Su boca palpitaba, a veces, con el ansia de las palabras, y acababa siempre por
suspirar. Sus ojos se dilataban de pronto, fijándose con tal expresión de
espanto o abandono en la pared que quedaba a mis espaldas, que más de una vez,
asombrado, volví el rostro yo mismo. Pero Amalia no parecía consciente del daño
que me ocasionaba. Continuaba con sus sonrisas, sus asombros y sus suspiros, en
tanto que yo me estremecía cada vez que sus ojos miraban por sobre mi cabeza.
Al
fin, se entabló, entre Amalia y doña Magdalena, un verdadero coloquio de
suspiros.
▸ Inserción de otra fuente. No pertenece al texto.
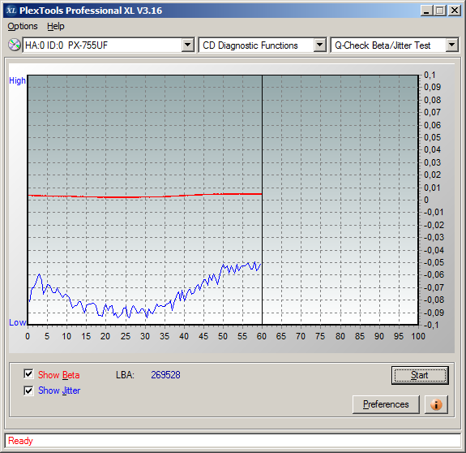
Task: Maximize the PlexTools window
Action: (440, 11)
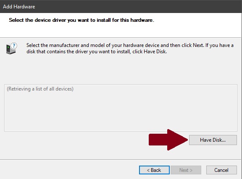Click the dark red arrow annotation
242x179 pixels.
[168, 140]
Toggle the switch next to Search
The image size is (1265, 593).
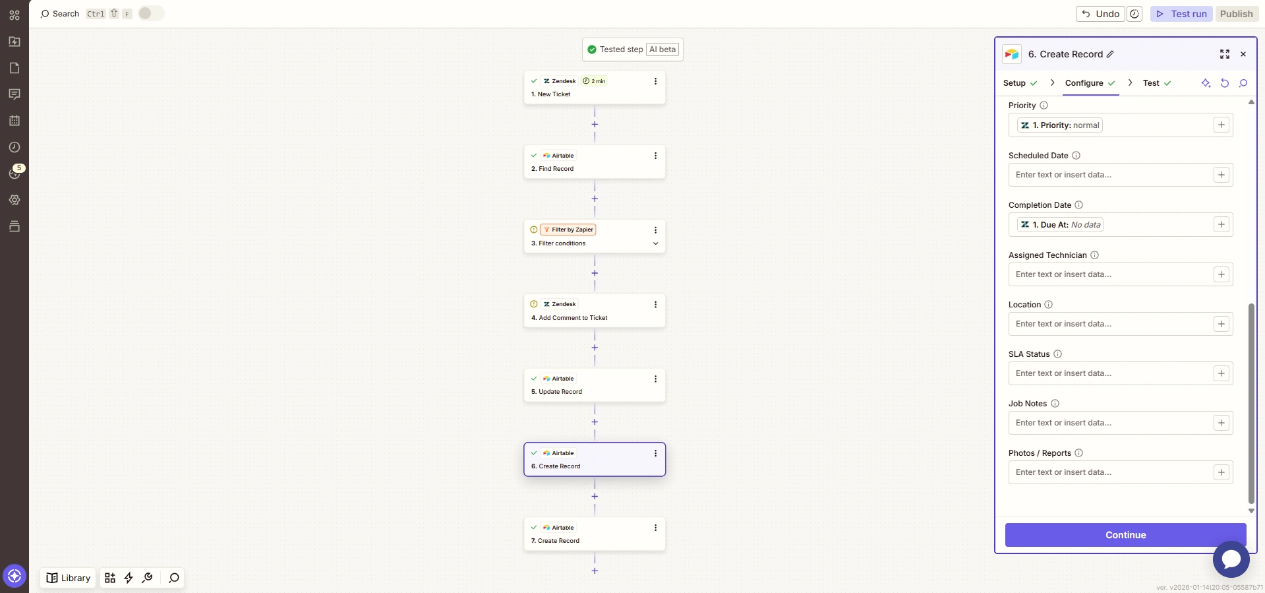tap(151, 14)
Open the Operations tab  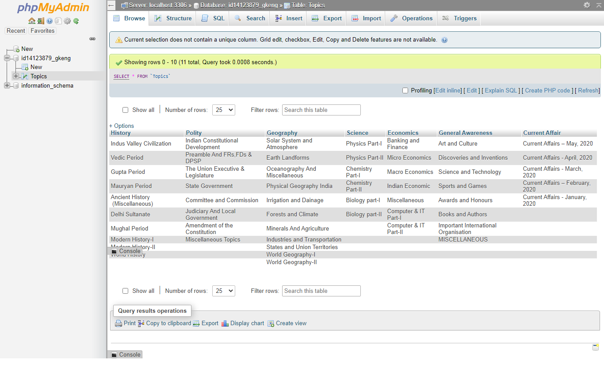point(412,19)
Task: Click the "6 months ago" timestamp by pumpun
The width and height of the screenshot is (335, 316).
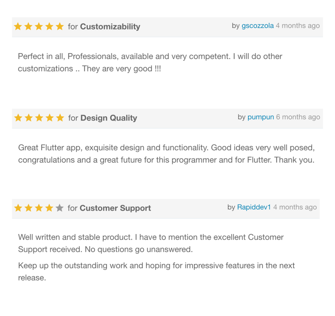Action: click(x=298, y=117)
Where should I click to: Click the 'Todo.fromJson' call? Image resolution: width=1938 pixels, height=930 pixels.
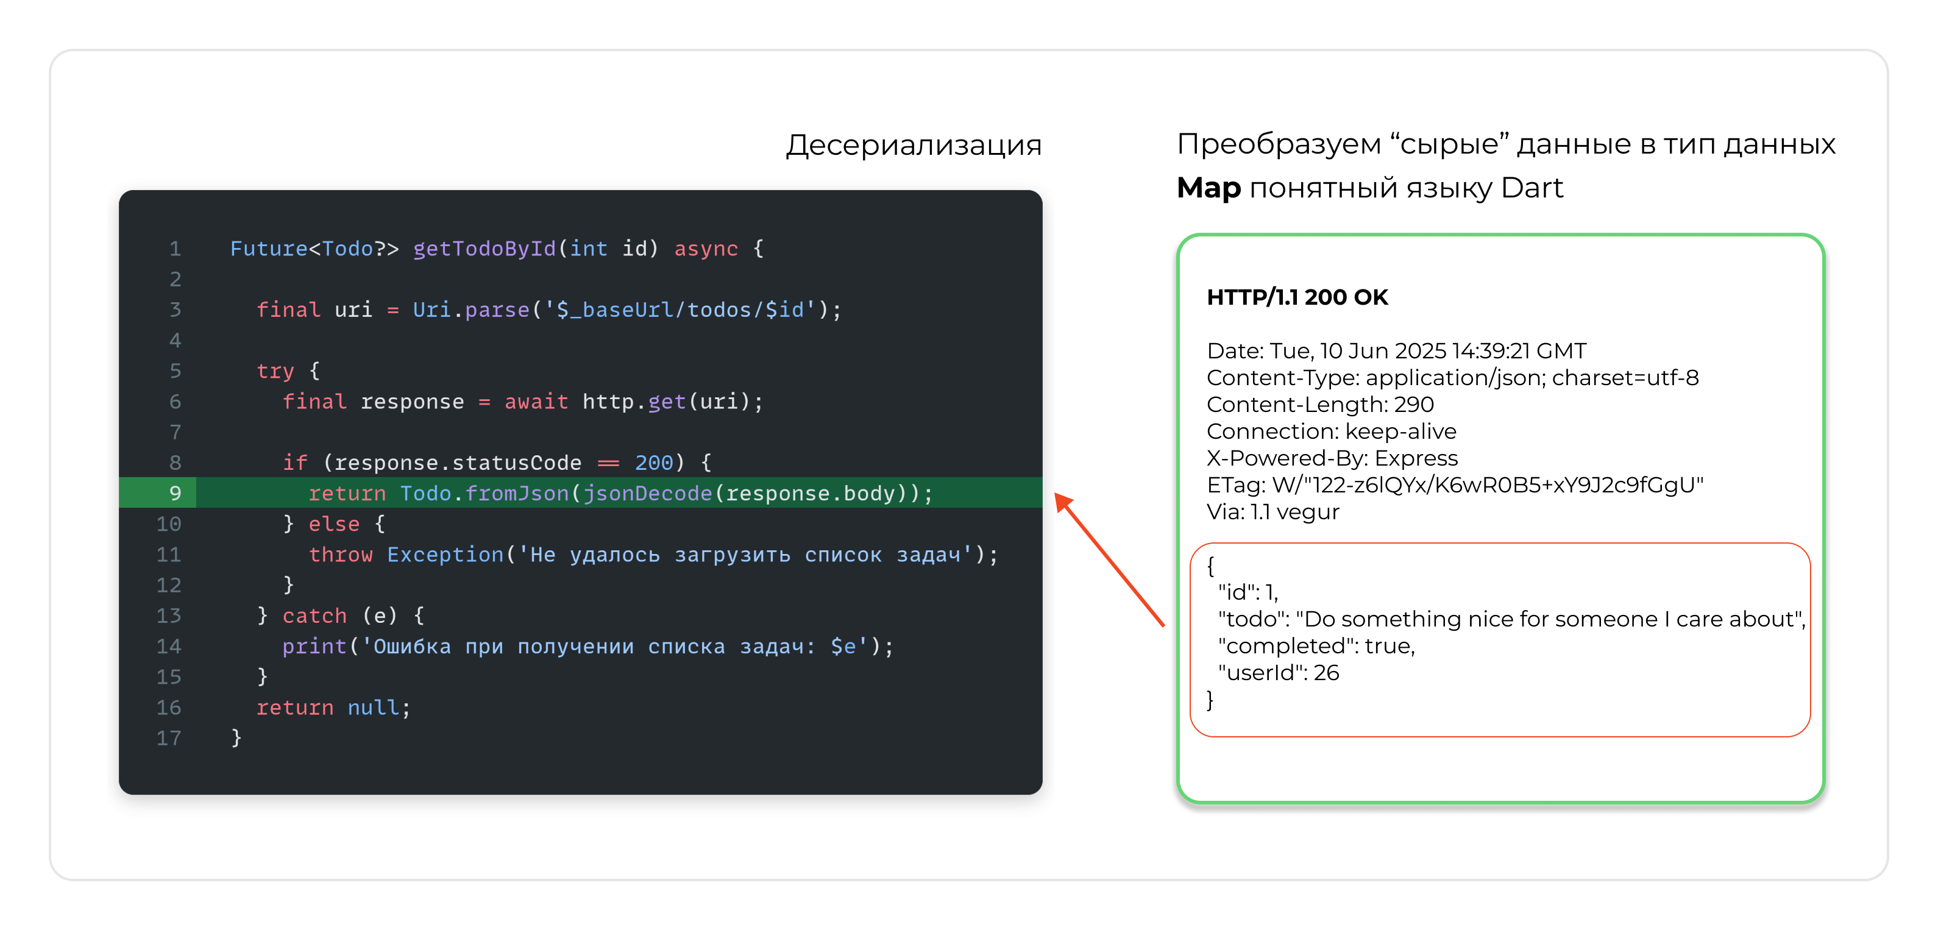[484, 493]
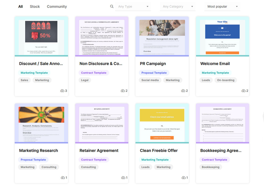This screenshot has width=264, height=185.
Task: Open the Any Type dropdown
Action: [133, 7]
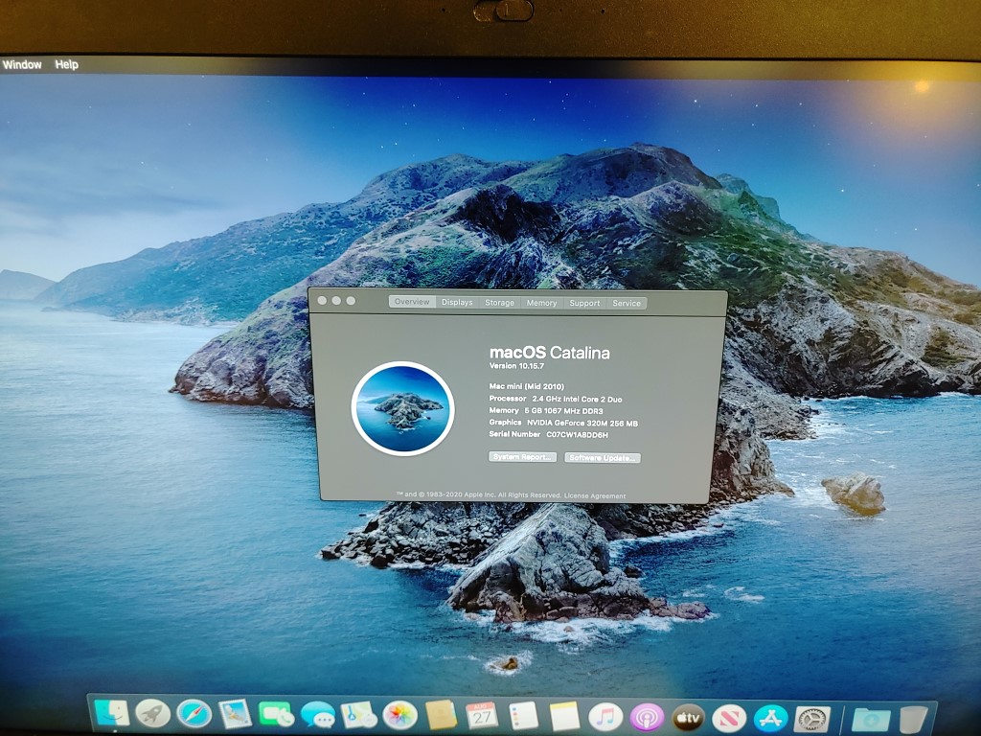The width and height of the screenshot is (981, 736).
Task: Select the Memory tab
Action: point(541,303)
Yo estaba ya desazonado. Hacia el centro de la mesa, y, por cierto,
tan baja que era una constante incomodidad, colgaba la lámpara de dos luces. Y
sobre los muros se proyectaban las sombras desteñidas de las dos mujeres, en
tal forma que no era posible fijar la correspondencia de las sombras con las
personas. Me invadió una intensa depresión, y un principio de aburrimiento se
fue apoderando de mí. De lo que vino a sacarme esta invitación insospechada:
—Vamos
al jardín.
Esta
nueva perspectiva me hizo recobrar mis espíritus. Condujéronme a través de un
cuarto cuyo aseo y sobriedad hacia pensar en los hospitales. En la oscuridad de
la noche pude adivinar un jardincillo breve y artificial, como el de un
camposanto.
Nos
sentamos bajo el emparrado. Las señoras comenzaron a decirme los nombres de las
flores que yo no veía, dándose el cruel deleite de interrogarme después sobre
sus recientes enseñanzas. Mi imaginación, destemplada por una experiencia tan
larga de excentricidades, no hallaba reposo. Apenas me dejaba escuchar y casi
no me permitía contestar. Las señoras sonreían ya (yo lo adivinaba) con pleno
conocimiento de mi estado. Comencé a confundir sus palabras con mi fantasía.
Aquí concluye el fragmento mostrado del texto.